__The request__: Copy out, word for word, the rows from the line containing "The width and" through the end of the rows, both ends included, and omit the pictures.

__Dataset content__:
· · ·

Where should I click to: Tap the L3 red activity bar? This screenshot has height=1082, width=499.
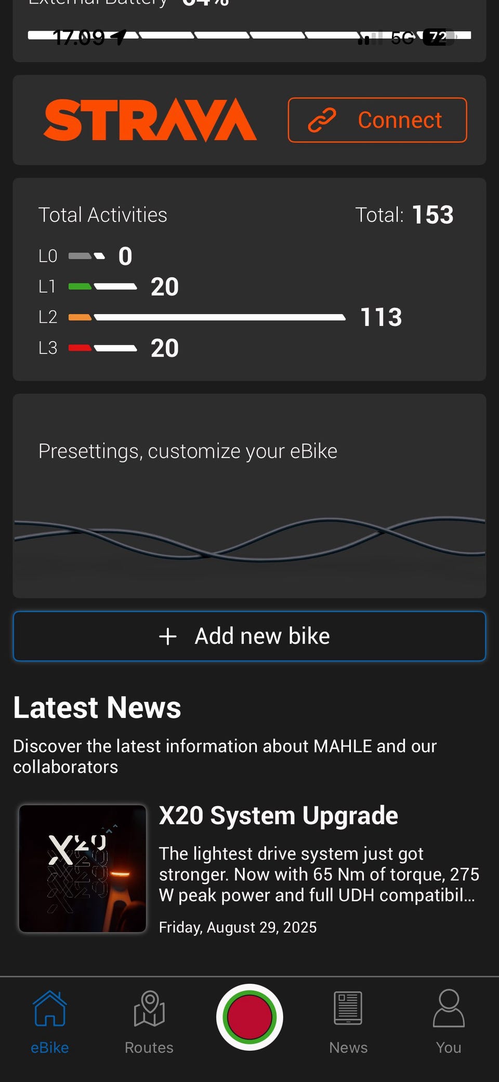tap(103, 348)
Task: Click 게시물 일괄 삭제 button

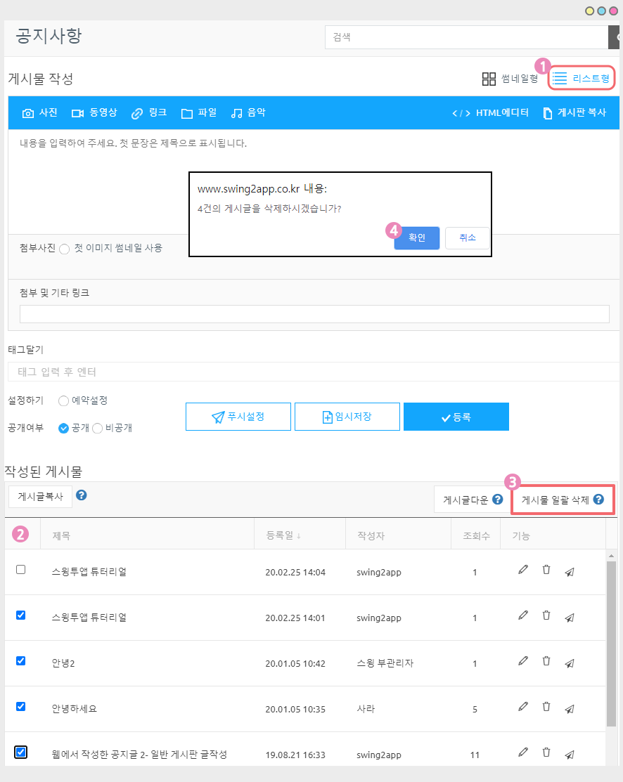Action: (x=562, y=500)
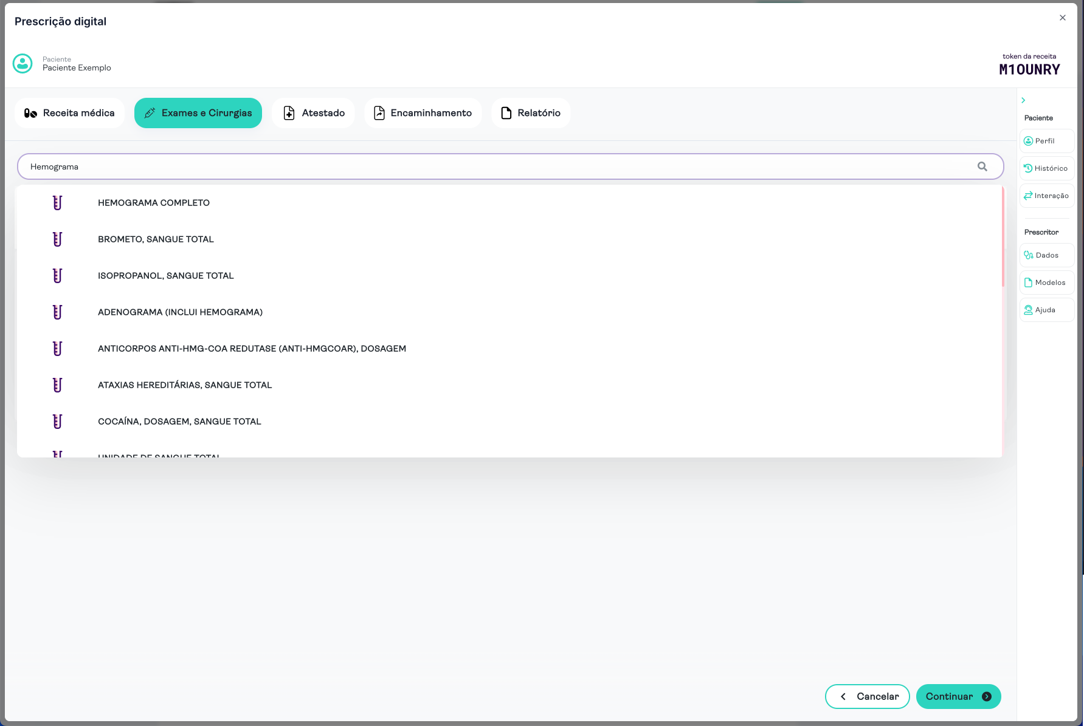Open the Relatório tab
1084x726 pixels.
[x=530, y=113]
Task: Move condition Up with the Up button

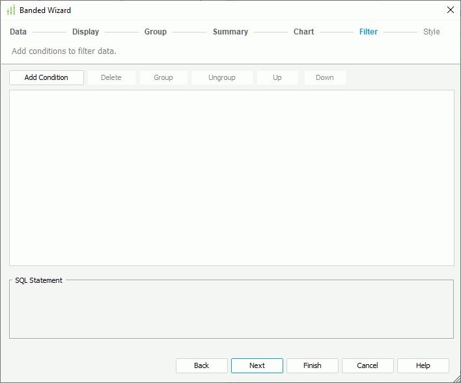Action: tap(277, 77)
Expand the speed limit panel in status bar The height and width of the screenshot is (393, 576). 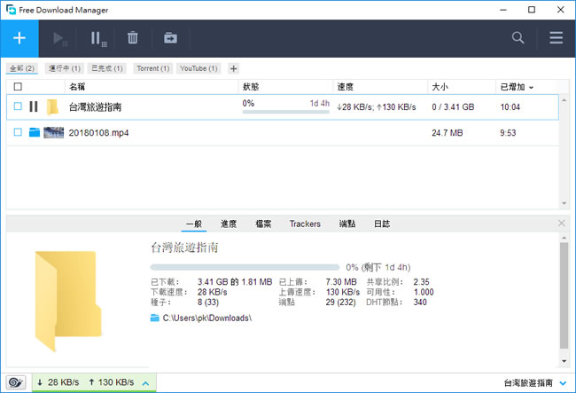pos(145,382)
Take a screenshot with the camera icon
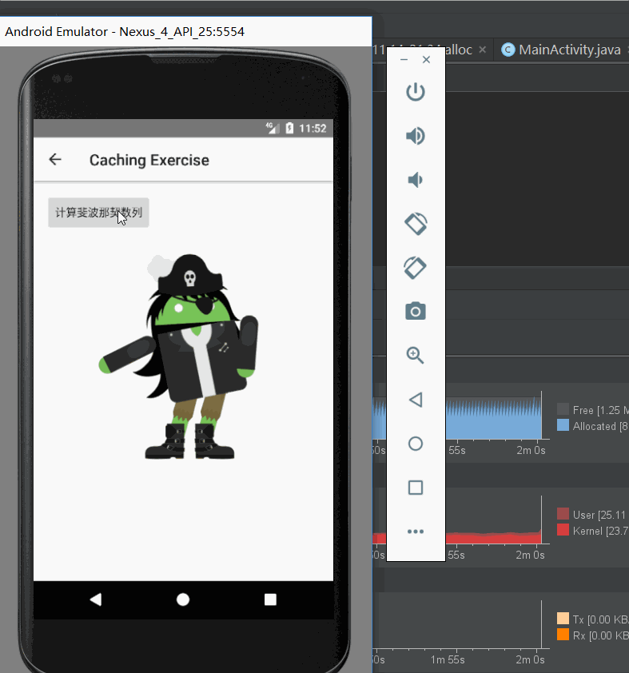The height and width of the screenshot is (673, 629). coord(416,311)
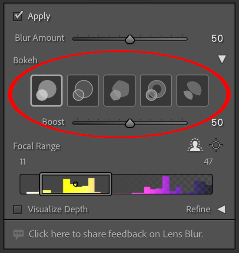Image resolution: width=239 pixels, height=253 pixels.
Task: Enable the Visualize Depth checkbox
Action: point(17,210)
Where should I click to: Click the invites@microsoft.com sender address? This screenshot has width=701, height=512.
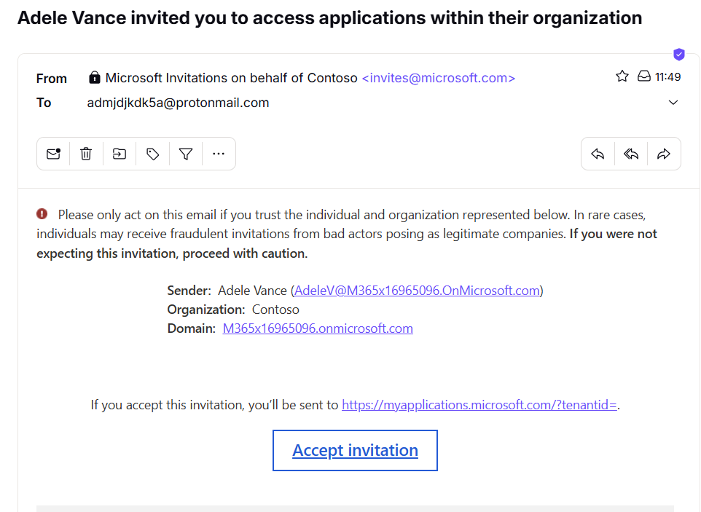[x=439, y=78]
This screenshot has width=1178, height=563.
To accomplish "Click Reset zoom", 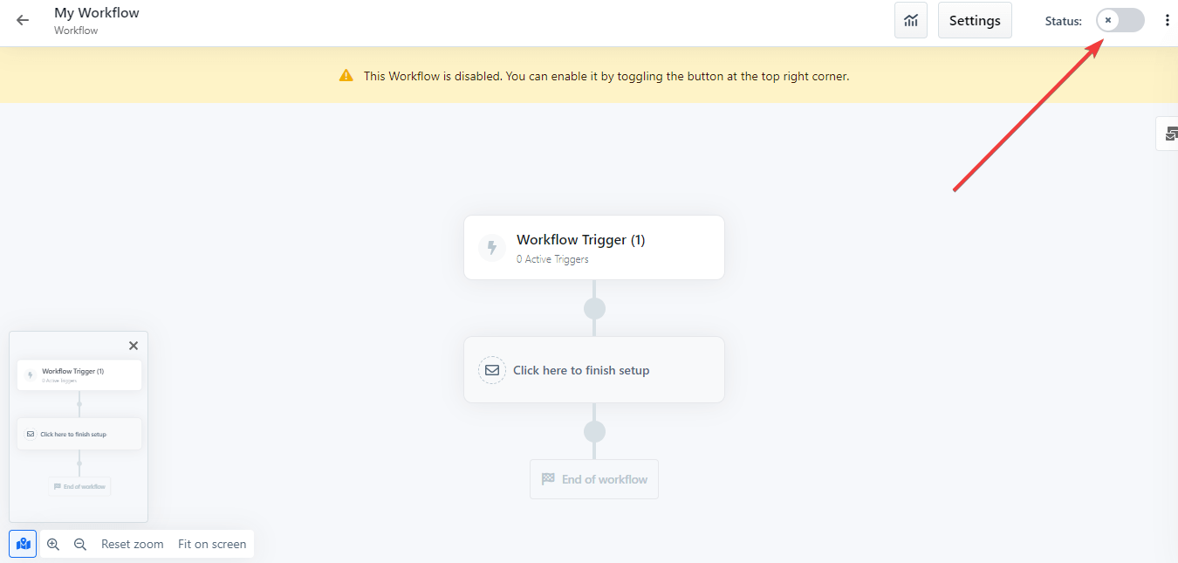I will tap(133, 544).
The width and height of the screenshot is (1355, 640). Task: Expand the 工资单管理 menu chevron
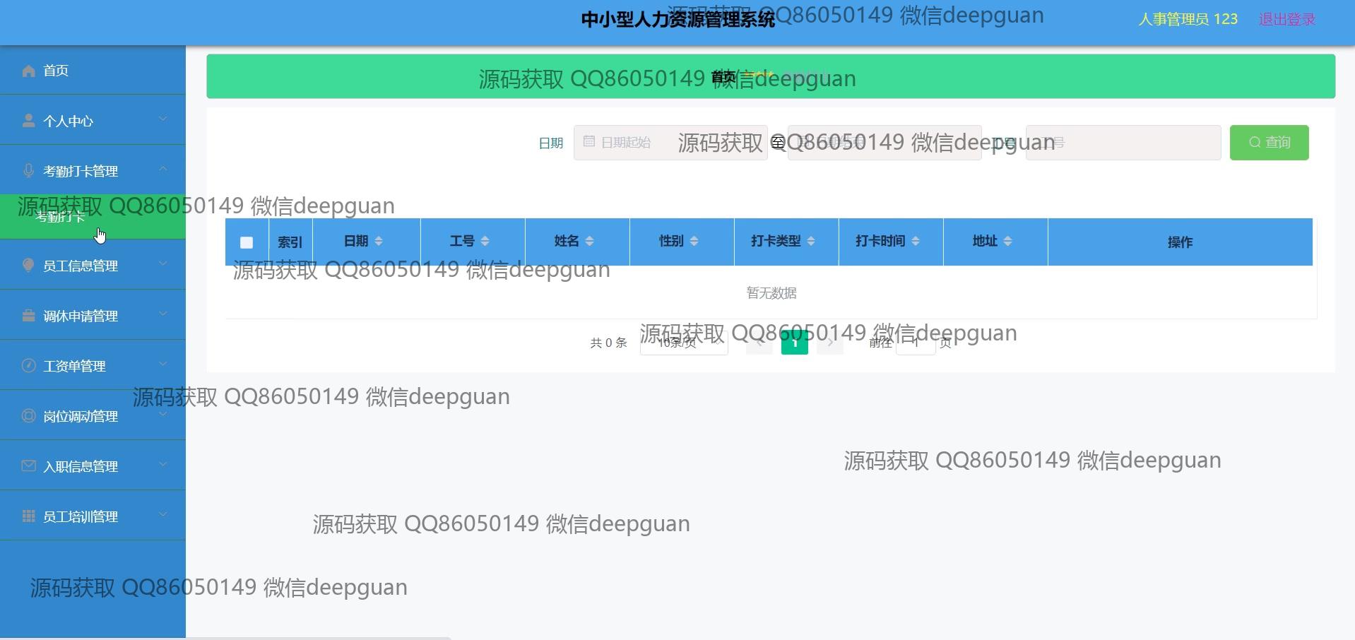[x=163, y=365]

· · ·

__Solution__:
The width and height of the screenshot is (1355, 640). Task: Expand the 工资单管理 menu chevron
[x=163, y=365]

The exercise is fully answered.